Jeremy Scahill and Murtaza Hussain, The Intercept
Excerpt: "About a month before the United States invaded Iraq in March 2003, Tariq Aziz, one of Saddam Hussein's most trusted comrades, sat in his office in Baghdad in an olive green uniform, cigar in hand, wearing house slippers."
EXCERPTS:
“The U.S. can overthrow Saddam Hussein,” said Aziz, an Iraqi Christian and one of the most senior figures in Saddam’s government. “You can destroy the Baath Party and secular Arab nationalism.” But, he warned, “America will open a Pandora’s box that it will never be able to close.” The iron-fisted rule of Saddam, draped in the veneer of Arab nationalism, he argued, was the only effective way to deal with forces like Al Qaeda or prevent an expansion of Iranian influence in the region.
When the U.S. invaded, Aziz was the eight of spades in the card deck the Pentagon created to publicize its high-value targets. He was ultimately captured, held in a makeshift prison at the Baghdad airport, and forced to dig a hole in the ground to use as a latrine. He died in custody of a heart attack in June 2015. But Aziz lived long enough to watch exactly what he warned of come to pass, accusing U.S. President Barack Obama of “leaving Iraq to the wolves.”
The 2003 invasion and occupation of Iraq marked the moment when the U.S. lost control of its own bloody chess game. The chaos unleashed by the U.S. invasion allowed Iran to gain a level of influence in Iraq that was unfathomable during the reign of Saddam. Secret documents from the Iranian Ministry of Intelligence and Security, obtained by The Intercept, give an unprecedented picture of how deeply present-day Iraq is under Iranian influence. The sovereignty once jealously defended by Arab nationalists has been steadily eroded since the U.S. invasion.
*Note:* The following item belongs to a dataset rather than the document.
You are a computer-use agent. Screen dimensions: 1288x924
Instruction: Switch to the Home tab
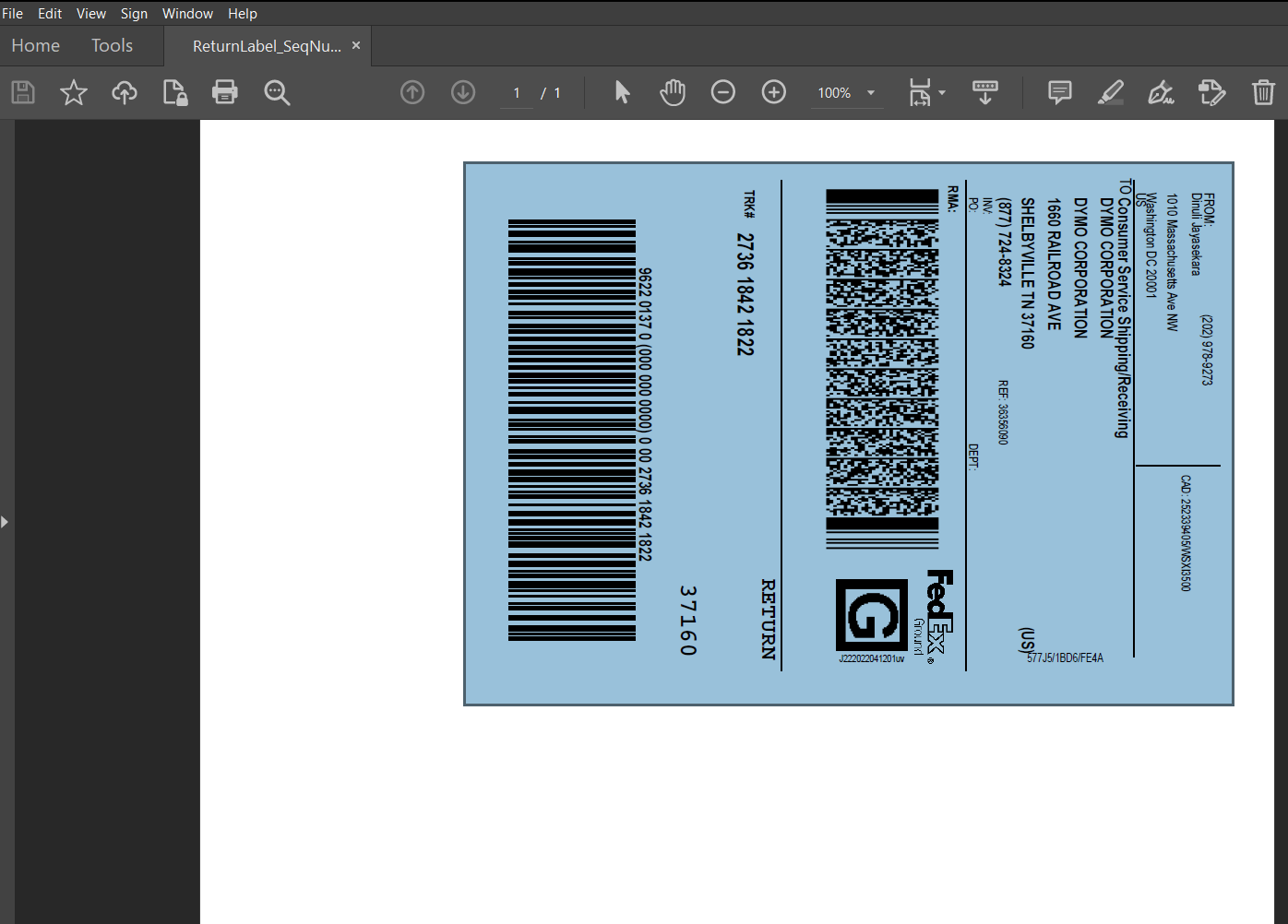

The Disaster of De-Baathification
A little over a decade before George W. Bush decided to overthrow the Iraqi government, his father’s administration had taken a very different path. After mercilessly destroying Iraq’s civilian and military infrastructure in a bombing campaign during the 1991 Gulf War, George H.W. Bush was persuaded that it would be too dangerous to march on Baghdad. Not because of the potential human costs, or deaths of U.S. soldiers in combat, but because Saddam was a known quantity who had already proven valuable in the 1980s when he attacked Iran and triggered the brutal Iran-Iraq War. During that eight-year conflict, the U.S. armed both countries but overwhelmingly favored Baghdad. More than a million people died in trench warfare reminiscent of World War I. Henry Kissinger put a fine point on the U.S. strategy in that war when he quipped that it is “a shame there can only be one loser.”
Even after the war had ended, the American fear of Iran outweighed any appetite for regime change in Iraq. So Saddam remained.
Bush’s son took a different view. In the wake of the September 11, 2001 attacks, high-ranking figures in his administration began falsely connecting Saddam’s regime to Al Qaeda. In reality, the religious extremists were mortal enemies of the Baathists. But the process for Saddam’s removal had already been determined by neoconservatives who had been bent on waging war against Iraq years before 9/11.
For more than six decades, the U.S. has played a central role in fomenting disasters that have destroyed the lives of entire generations in Iraq and Iran. Any criticisms of Iran’s role today cannot efface this ugly record. How Iraqis respond to the information about Iran’s secret dealings in their country is their business. Perhaps there are international organizations and countries whose advice and counsel would be welcome. But given its atrocious legacy in Iraq, the United States should not be among them.